**WORK REQUIRED:**
From the line containing "You are a computer-use" through the last line of the entries below, print each line exactly. Pictures stay out.
** INFORMATION SHOWN follows **
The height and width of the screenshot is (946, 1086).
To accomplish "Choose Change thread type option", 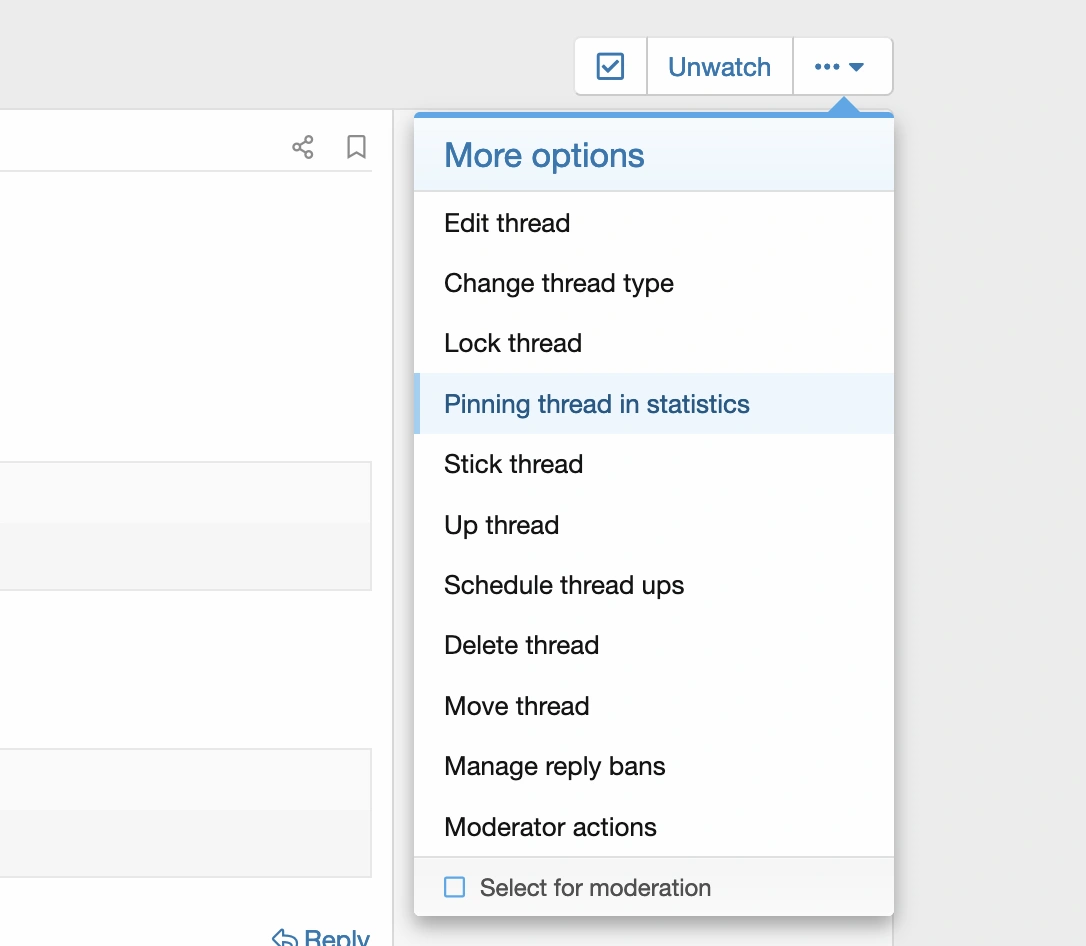I will (559, 283).
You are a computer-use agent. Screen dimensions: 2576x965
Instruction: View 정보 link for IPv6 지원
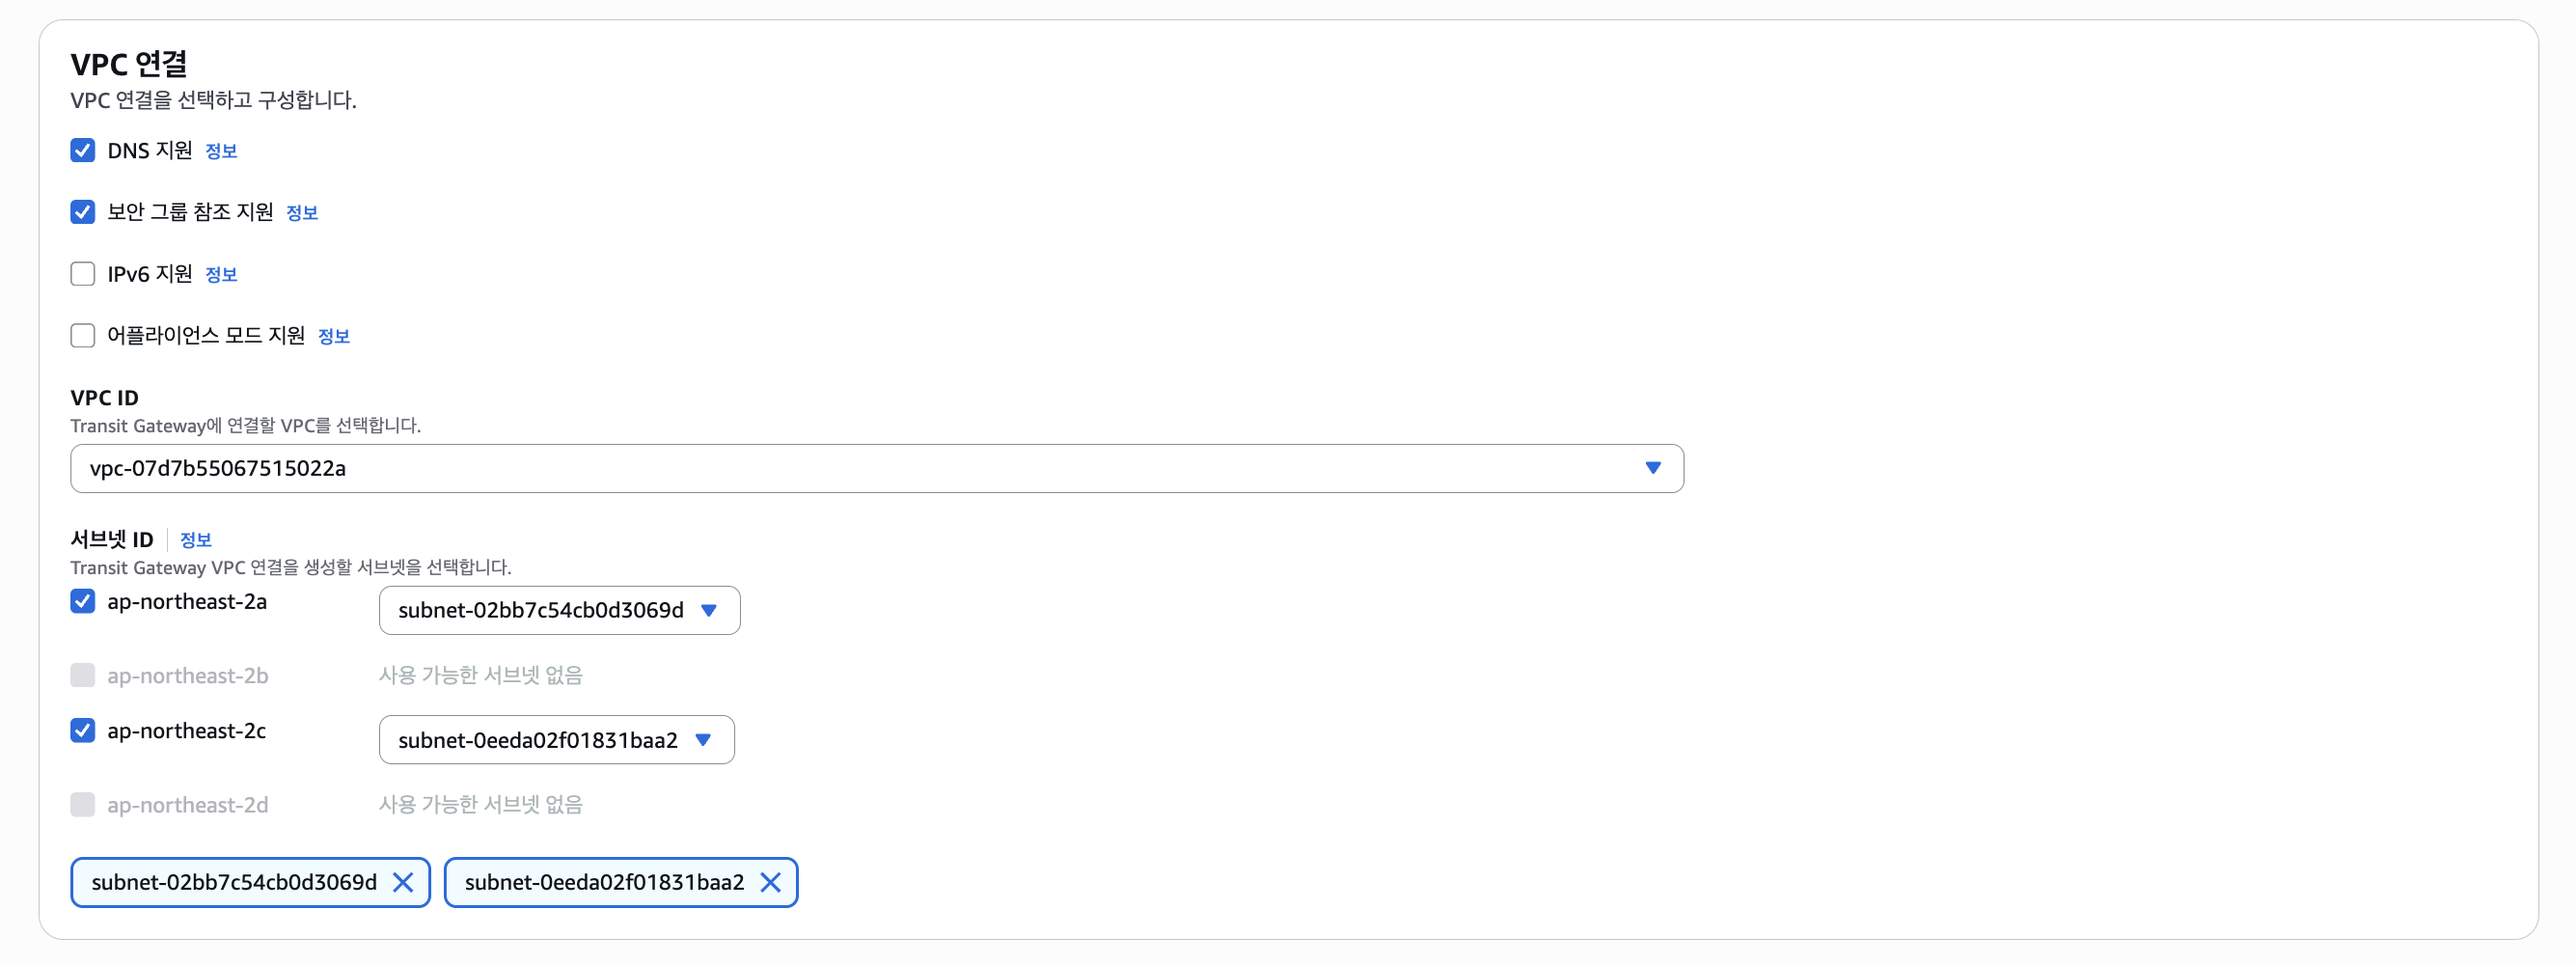pos(221,275)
** End of INFORMATION SHOWN **
**SOLUTION TO THE EXERCISE:**
You are a computer-use agent. Screen dimensions: 2576x965
Instruction: View 정보 link for IPv6 지원
pos(221,275)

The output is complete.